For many people, actually sitting at a laptop and writing isn’t a challenge. You do it every day when you respond to emails, text friends, and post on social media. The challenge is putting your name on something; to declare, this is what you think. You deserve to put it out there. It’s also doing it by yourself—without the support of a brand association, a co-sign, or a paycheque. To emphasize insight #1, those benefits all come after you release the work, not before.
5. Don’t send your work, publish it
A lot of my best material was stuck inside documents, presentations, and emails that people who didn’t know me couldn’t learn about (like this one). The value those ideas could deliver were limited to the people I sent them to.
Blogging every day helped amplify this value; I didn’t need to keep waiting for gatekeepers to give me validation and permission. For example, this post started as a pitch to Forge. It didn’t fit the publication’s programming (and Medium eventually shut it down), but that doesn’t mean the pitch wasn’t valuable. I developed the pitch into an article and released it at my blog.
I still have a ton of these pitches or drafts sitting around in my storage; the blog is a great place to be able to share it. I highly recommend every client I work with to publish more of their insights, and this blog is the perfect case study to show the best practice in action.
The overlooked value of blogging
The most valuable thing blogging has gifted me: it’s made me happier.
I understand things more clearly. Blogging is flexible enough for me to go beyond 280 characters, and slow enough that I won’t compulsively check my analytics immediately after publishing. I can let go of vanity metrics, and focus on the writing process again.

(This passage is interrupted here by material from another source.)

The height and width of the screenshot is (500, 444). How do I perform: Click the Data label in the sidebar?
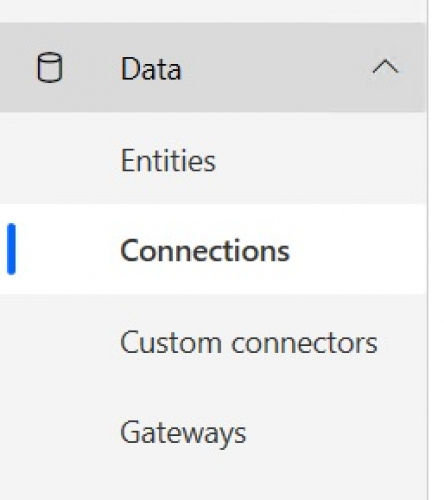[x=151, y=69]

Writing from scratch, directly for social media, wouldn’t be the same. (Maybe I’ll try it for this year’s #the100dayproject!)
As I mentioned, practically, I still find occasions to share my posts or writing on social media or in communities and podcasts. That’s where most people spend time on the internet nowadays. (Eventually, after years of writing consistently, hopefully more people will come straight to my blog.)
However, if you find staying consistent on social media is a challenge for you, or you want a place to develop your craft, I’d highly recommend starting your own blog and practicing every day. An added bonus: Some posts will stand the test of time. A tweet will come and go—even you will forget about it—but blog posts stick around much longer.